A Swiss canton that banished cars

 
By Kaushik Das Gupta
Published: Friday 15 June 2007

A Swiss canton that banished cars

-- (Credit: SHYAMAL)Car dependency may now have become a serious problem, but in 1882, when the German car maker Karl Benz took out his rudimentary internal combustion engine for a test drive in the streets of Stuttgart, he was arrested. The French count Albert de Dion fared no better. When he tried to produce his steam automobile commercially, his father got a court to restrain him.

But by the beginning of the 20th century, de Dion and his partner George Bouton had become car barons. So had Benz. Newspaper reports in Europe and America glowed with enthusiasm about the car. The first issue of the American automobile magazine, Horseless Age, waxed eloquent: "The growing needs of civilization demand it. The public believe in it."

Actually, not everybody started believing in the car even then. People of the Swiss canton Graubnden were among the sceptics. On August 24, 1900, the government of Graubnden banned all automobiles from all its roads "to turn the canton into a peaceful oasis where everybody will be safe from the automobile's nuisances". A year later the canton of Uri imposed a similar ban.

The ban sparked off a propaganda war, featuring pamphlets and polemics. Apologists for motorisation harped on the difficulties posed by horses, exaggerating the stink of horse manure and swarms of flies. Those opposed included saddlers, coachmen, nature lovers as well as people along the main roads. They were scared of accidents, dust, noise and smell, and most importantly, apprehended ouster from the roads.

Antipathy against the car prevailed in many other parts of Europe and America. According to historian Katie Alvord, "Not only were the poor publicly reminded of their poverty when motorists drove by but cars began eating what little they had: public spaces." In many places, resentment against car owners inspired stone-throwing episodes. In 1904, this became so rampant in New York neighbourhoods that the police had to be pressed into action. Two years later, the then us president Woodrow Wilson expressed the concern that cars allowed their owners to display their wealth so ostentatiously that people would be driven to socialism.

In other places the car became associated with national pride. Just before World War I, the German Riechstag saw the car as a symbol of national resurgence. "The progress of our industry and nation depends on automobilism," wrote a German paper.

The term automobolism was, in fact, made popular by the Austrian anti-automobile campaigner Michael Freiher von Pidol. In a 1912 pamphlet, he wrote, "Where does the motorist get the right to master, as he boasts, the street? It no way belongs to him, but to the population as a whole. Automobile traffic involves the constant endangerment of passers-by or other vehicles, as well as a severe infringement of community relations that correspond to an advanced culture." The pamphlet noted 438 car accidents with 16 deaths in Vienna in the first half of 1912. Seven children were killed in the latter half of the year von Pidol wrote.

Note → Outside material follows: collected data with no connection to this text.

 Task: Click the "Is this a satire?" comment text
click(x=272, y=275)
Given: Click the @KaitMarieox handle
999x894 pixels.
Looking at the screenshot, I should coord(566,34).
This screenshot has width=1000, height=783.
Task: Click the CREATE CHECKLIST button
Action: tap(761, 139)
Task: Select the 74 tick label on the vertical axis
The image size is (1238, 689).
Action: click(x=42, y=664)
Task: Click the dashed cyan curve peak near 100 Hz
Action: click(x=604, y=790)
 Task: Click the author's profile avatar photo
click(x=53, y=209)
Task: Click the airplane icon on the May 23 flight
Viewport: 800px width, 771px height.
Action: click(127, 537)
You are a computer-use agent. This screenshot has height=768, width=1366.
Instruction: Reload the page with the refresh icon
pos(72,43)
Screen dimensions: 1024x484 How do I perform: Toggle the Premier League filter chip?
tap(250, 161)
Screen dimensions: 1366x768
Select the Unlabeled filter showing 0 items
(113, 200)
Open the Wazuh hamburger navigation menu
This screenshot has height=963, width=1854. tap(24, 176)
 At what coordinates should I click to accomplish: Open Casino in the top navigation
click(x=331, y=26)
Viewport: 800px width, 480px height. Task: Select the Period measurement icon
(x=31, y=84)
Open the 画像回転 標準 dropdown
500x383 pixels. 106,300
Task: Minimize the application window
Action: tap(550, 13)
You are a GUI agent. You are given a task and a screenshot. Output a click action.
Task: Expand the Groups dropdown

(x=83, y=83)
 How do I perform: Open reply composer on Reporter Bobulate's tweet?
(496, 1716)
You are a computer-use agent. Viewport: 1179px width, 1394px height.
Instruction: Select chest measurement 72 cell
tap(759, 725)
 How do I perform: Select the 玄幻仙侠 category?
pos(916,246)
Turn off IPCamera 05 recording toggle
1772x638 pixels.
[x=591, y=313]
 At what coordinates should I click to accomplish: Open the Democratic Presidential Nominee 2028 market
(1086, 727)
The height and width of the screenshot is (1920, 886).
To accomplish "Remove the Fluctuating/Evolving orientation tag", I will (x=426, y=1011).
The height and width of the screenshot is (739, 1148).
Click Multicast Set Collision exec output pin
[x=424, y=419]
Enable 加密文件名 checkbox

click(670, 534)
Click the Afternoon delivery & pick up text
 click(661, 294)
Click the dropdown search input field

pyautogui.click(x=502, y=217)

In Graubnden, the car ban withstood nine referendums. But by 1919, the ban was relaxed to allow public transport to ply. Actually the Swiss PostBus. Started by the Swiss Postal Service in 1906, the bus initially linked capital Berne to the family-vacation town of Detligen. Beneath heavy sacks of mail lashed onto the roof of their omnibus, a dozen or so passengers sitting on hard wooden benches paid modest fares to take the hour-and-a-quarter commute over 10 km.

But it took very little time for the bus service to establish itself, and the bright yellow PostBus was a much loved feature of life in other parts of Switzerland by the time it was introduced in Graubnden.

After the war, hundreds of military trucks were converted for the conveyance of goods and people by the bus company. The ban on private motor cars too came to an end in the Swiss canton in 1921.

PostBus retains its popularity in Switzerland. In the early 1940s, engineers endowed the buses with the face of a good-natured St. Bernard--with the slanted black radiator grill recalling a dog's muzzle and the separated, gently downward-bent windshield its big faithful eyes. Even later, as the so-called "muzzled Postbuses" gradually disappeared, the buses manufactured by the Swiss company, Sauer, continued to adhere to this friendly-face principle.

The new flat radiator grill of the bus resembled a mouth, the Sauer emblem with its chrome mouldings a moustache and the fresh-air inlets at the front a set of expectantly raised eyebrows.